Neurons in hippocampal afferent zones of rat striatum parse routes into multi-pace segments during maze navigation.

Hippocampal ‘place’ neurons discharge when rats occupy specific regions within an environment. This finding is a cornerstone of the theory of the hippocampus as a cognitive map of space. But for navigation, representations of current position must be implemented by signals concerning where to go next, and how to get there. In recordings in hippocampal output structures associated with the motor system (nucleus accumbens and ventromedial caudate nucleus) in rats solving a plus‐maze, neurons fired continuously from the moment the rat left one location until it arrived at the next goal site, or at an intermediate place, such as the maze centre. While other studies have shown discharges during reward approach behaviours, this is the first demonstration of activity corresponding to the parsing of complex routes into sequences of movements between landmarks, similar to the lists of instructions we often employ to communicate directions to follow between points on a map. As these cells fired during a series of several paces or re‐orientation movements, perhaps this is homologous to ‘chunking’. The temporal overlaps in the activity profiles of the individual neurons provide a possible substrate to successively trigger movements required to arrive at the goal. These hippocampally informed, and in some cases, spatially selective responses support the view of the ventral striatum as an interface between limbic and motor systems, permitting contextual representations to have an impact on fundamental action sequences for goal‐directed behaviour.

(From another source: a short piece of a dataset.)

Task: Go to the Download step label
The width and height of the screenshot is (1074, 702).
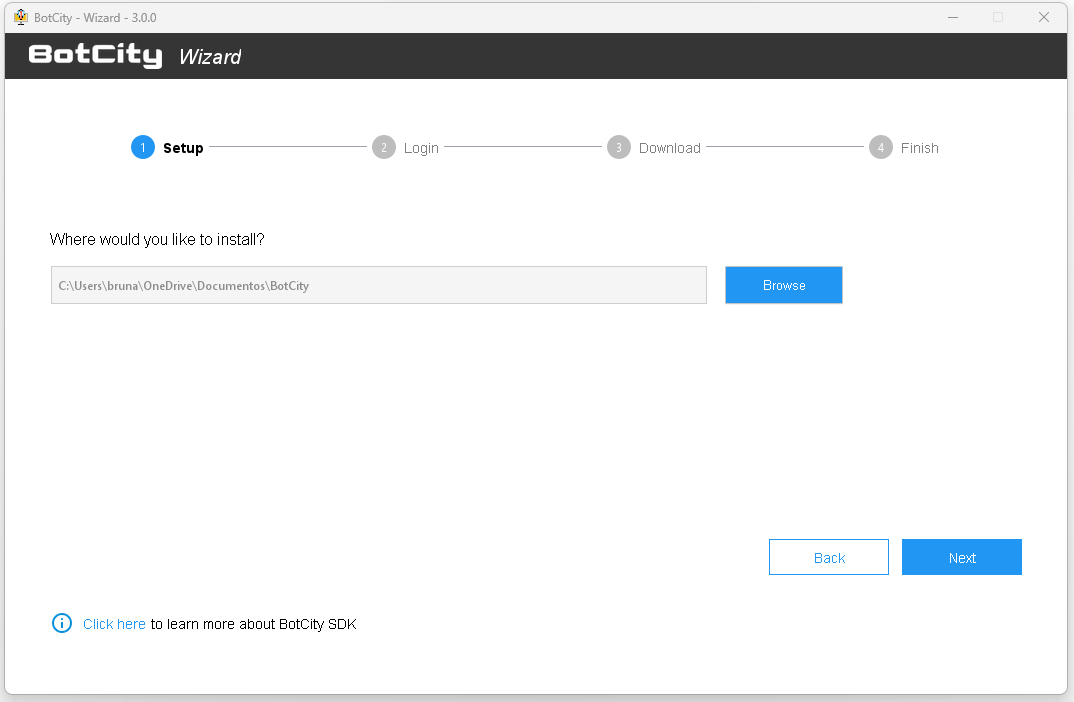Action: coord(669,148)
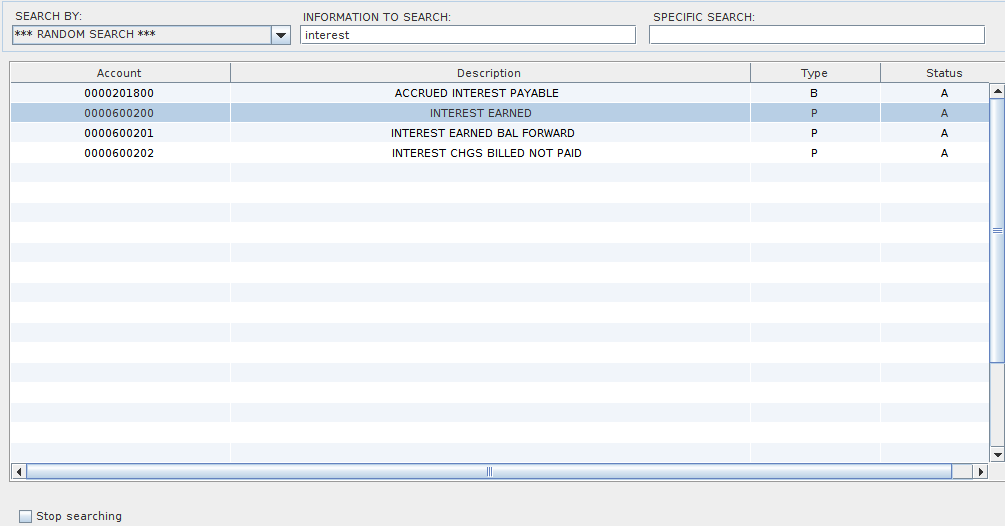Enable the Stop searching checkbox

(26, 516)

Anticipatory reward signals in ventral striatal neurons of behaving rats

It has been proposed that the striatum plays a crucial role in learning to select appropriate actions, optimizing rewards according to the principles of ‘Actor–Critic’ models of trial‐and‐error learning. The ventral striatum (VS), as Critic, would employ a temporal difference (TD) learning algorithm to predict rewards and drive dopaminergic neurons. This study examined this model’s adequacy for VS responses to multiple rewards in rats. The respective arms of a plus‐maze provided rewards of varying magnitudes; multiple rewards were provided at 1‐s intervals while the rat stood still. Neurons discharged phasically prior to each reward, during both initial approach and immobile waiting, demonstrating that this signal is predictive and not simply motor‐related. In different neurons, responses could be greater for early, middle or late droplets in the sequence. Strikingly, this activity often reappeared after the final reward, as if in anticipation of yet another. In contrast, previous TD learning models show decremental reward‐prediction profiles during reward consumption due to a temporal‐order signal introduced to reproduce accurate timing in dopaminergic reward‐prediction error signals. To resolve this inconsistency in a biologically plausible manner, we adapted the TD learning model such that input information is nonhomogeneously distributed among different neurons. By suppressing reward temporal‐order signals and varying richness of spatial and visual input information, the model reproduced the experimental data. This validates the feasibility of a TD‐learning architecture where different groups of neurons participate in solving the task based on varied input information.